Copy the entries below word for word, leaving out the pictures.

Document and screenshot pointing entries:
_ _ _ _

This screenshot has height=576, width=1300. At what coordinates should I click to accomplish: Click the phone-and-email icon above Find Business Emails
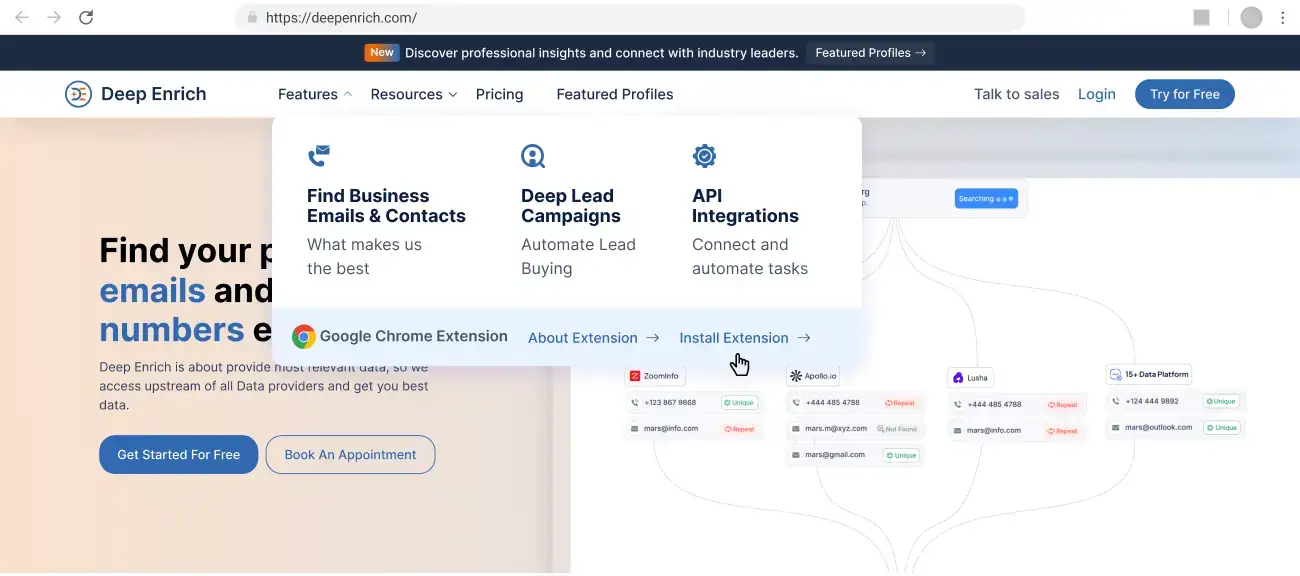[318, 156]
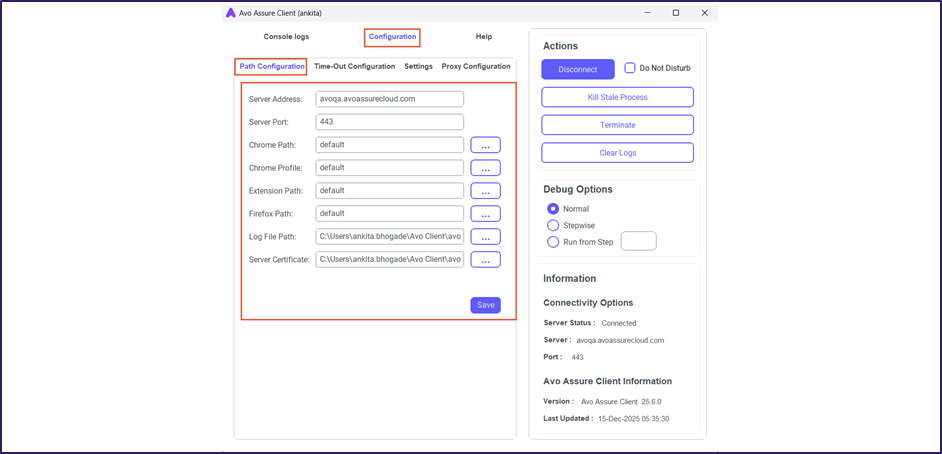Save the path configuration
The image size is (942, 454).
pyautogui.click(x=485, y=305)
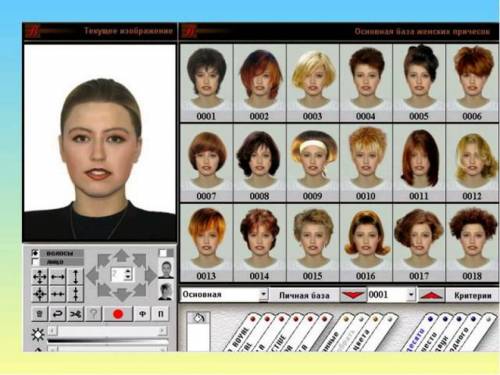500x375 pixels.
Task: Click the red record circle button
Action: (x=118, y=314)
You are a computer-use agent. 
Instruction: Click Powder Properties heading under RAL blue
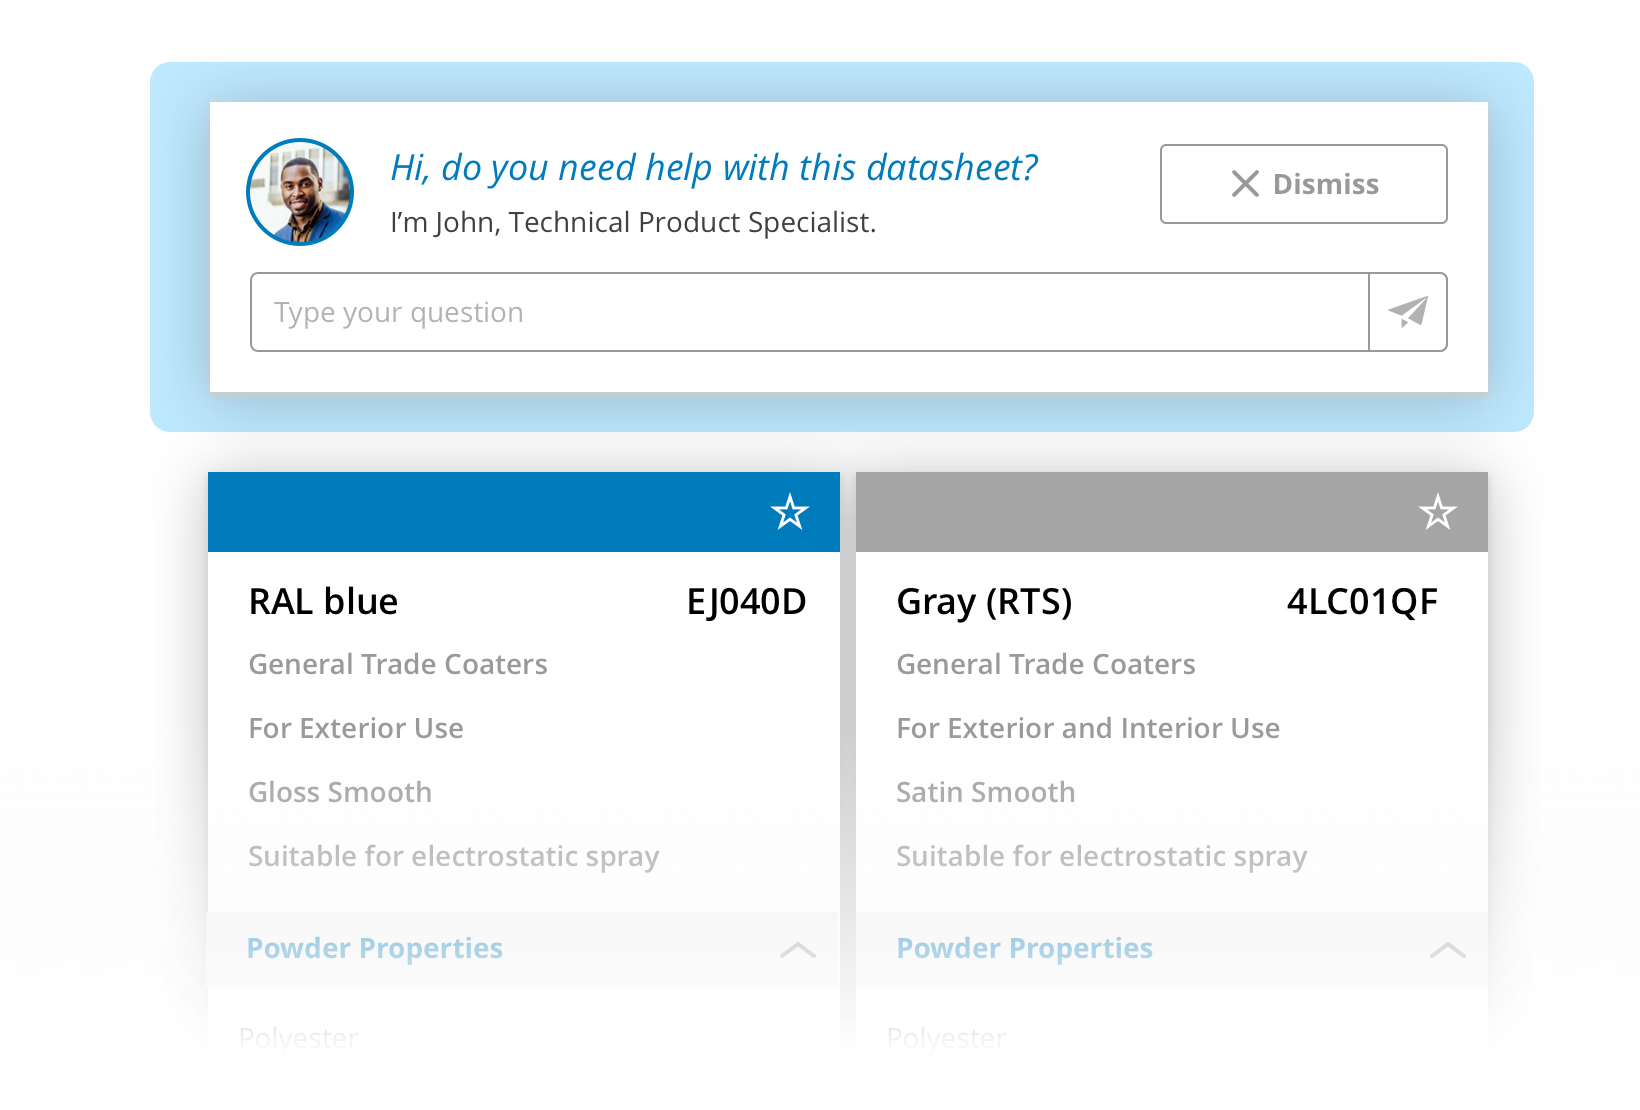[x=375, y=948]
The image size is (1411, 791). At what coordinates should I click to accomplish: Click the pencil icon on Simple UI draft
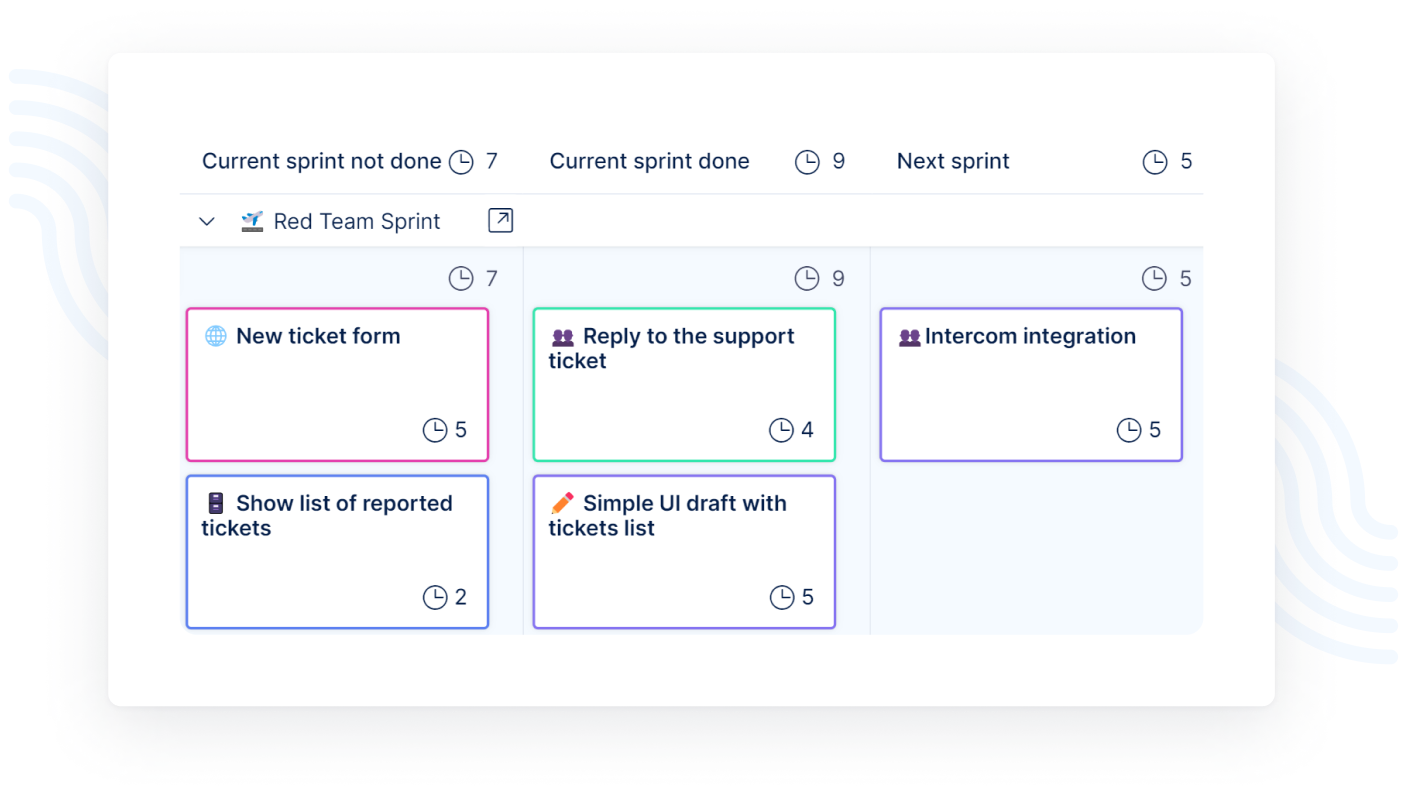pos(563,503)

_ _ _ _

--- Solution to the problem ---
This screenshot has height=576, width=1300. At what coordinates should I click to accomplish: Click the phone-and-email icon above Find Business Emails
[318, 156]
Save the path configuration
The image size is (942, 454).
pyautogui.click(x=485, y=305)
500x375 pixels.
Task: Click the red record circle button
Action: (x=118, y=314)
You are a computer-use agent. 
Instruction: Click Powder Properties heading under RAL blue
[x=375, y=948]
The image size is (1411, 791). At what coordinates should I click to accomplish: Click the pencil icon on Simple UI draft
pos(563,503)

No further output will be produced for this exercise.